STEP 1: semaglutide for obesity - the pivotal trial.

In adults with obesity who did not have diabetes, once-weekly semaglutide 2.4 mg produced about 14.9% mean weight loss over 68 weeks, versus about 2.4% on placebo. Here is what the trial measured, who it enrolled, and why it underpinned the Wegovy approval.

Verified against the cited primary sources. Not medical advice; read alongside the sources. STEP 1 studied semaglutide 2.4 mg (marketed as Wegovy for weight management), not lower-dose Ozempic. Numbers cited are mean intention-to-treat estimates; confirm against the primary publication.

STEP 1 is the pivotal phase 3 trial that established once-weekly semaglutide 2.4 mg as a weight-management therapy.
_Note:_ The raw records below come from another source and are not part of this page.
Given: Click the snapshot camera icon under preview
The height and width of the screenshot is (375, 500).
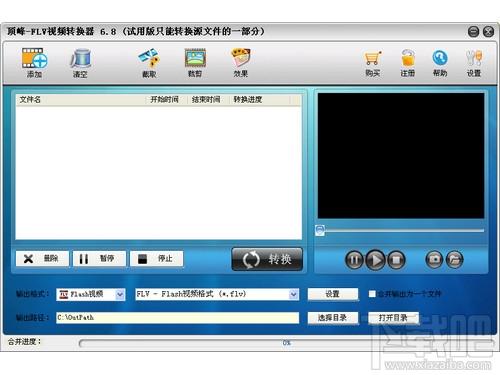Looking at the screenshot, I should (434, 259).
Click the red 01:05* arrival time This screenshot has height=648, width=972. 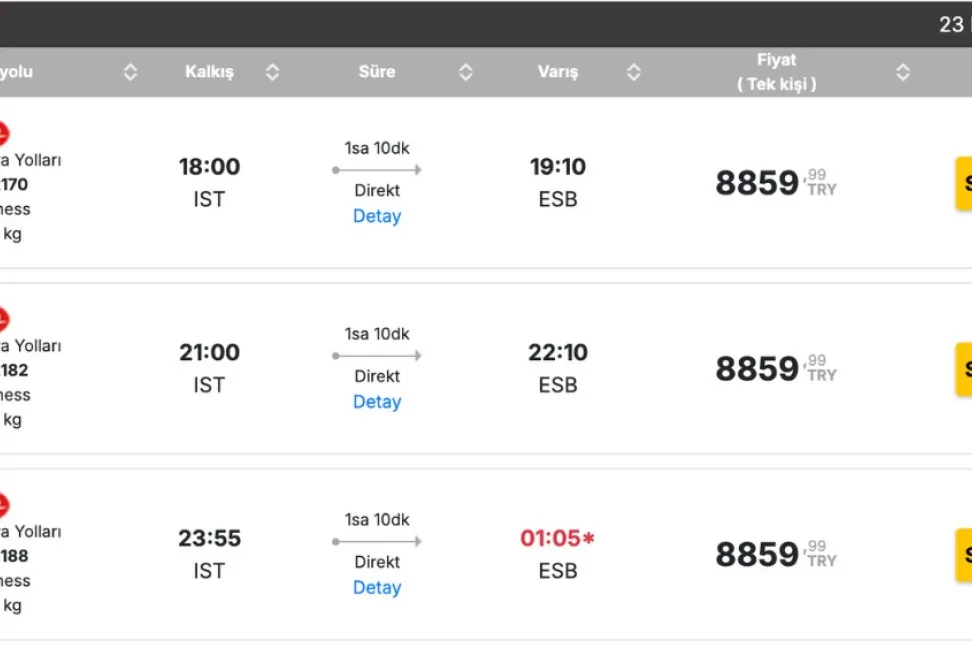[x=557, y=538]
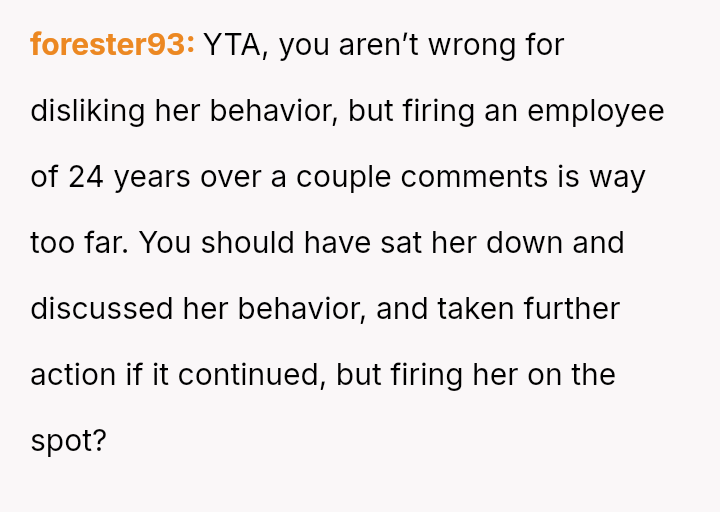Click the word "aren't" in the first line
The image size is (720, 512).
(378, 45)
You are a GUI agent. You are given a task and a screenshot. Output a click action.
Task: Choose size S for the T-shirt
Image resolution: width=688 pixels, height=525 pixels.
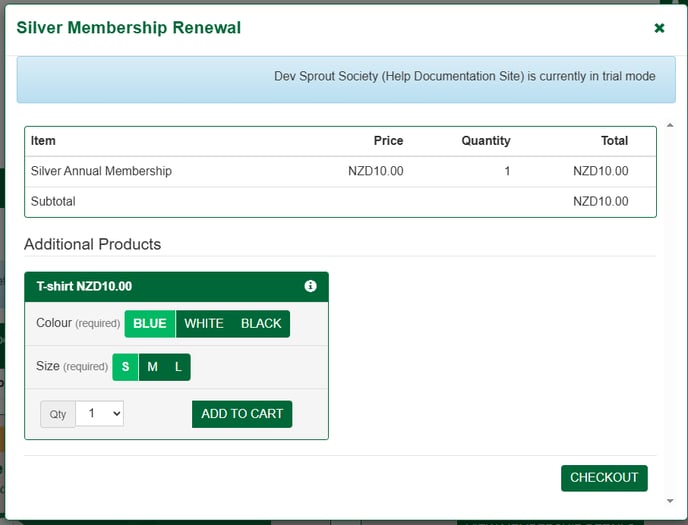coord(125,367)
It randomized 1,961 adults with obesity (BMI >= 30) or overweight (BMI >= 27 with at least one weight-related coexisting condition) who did not have diabetes to semaglutide 2.4 mg or placebo, each as an adjunct to lifestyle intervention, for 68 weeks.[1,2]

Approved - basis of the Wegovy weight-management approval

The headline result: mean body weight changed by about -14.9% with semaglutide versus about -2.4% with placebo at week 68, a treatment difference of roughly 12.4 percentage points.[1] This scale of medical weight loss, sustained over more than a year, was a step change from earlier pharmacotherapy.

Key takeaway

In adults with obesity without diabetes, semaglutide 2.4 mg gave about 14.9% mean weight loss over 68 weeks, with most participants crossing clinically meaningful thresholds.[1] The STEP program supported the FDA approval of Wegovy on June 4, 2021.[3]

Who was studied

The population matters for interpretation: these were adults without type 2 diabetes. Weight loss with GLP-1 therapy tends to be somewhat smaller in people with diabetes, so STEP 1 figures should not be read directly across to a diabetic population.[1,2]

What the trial showed

Beyond the mean, STEP 1 reported how many participants reached categorical weight-loss thresholds, which is often the more clinically useful framing.[1]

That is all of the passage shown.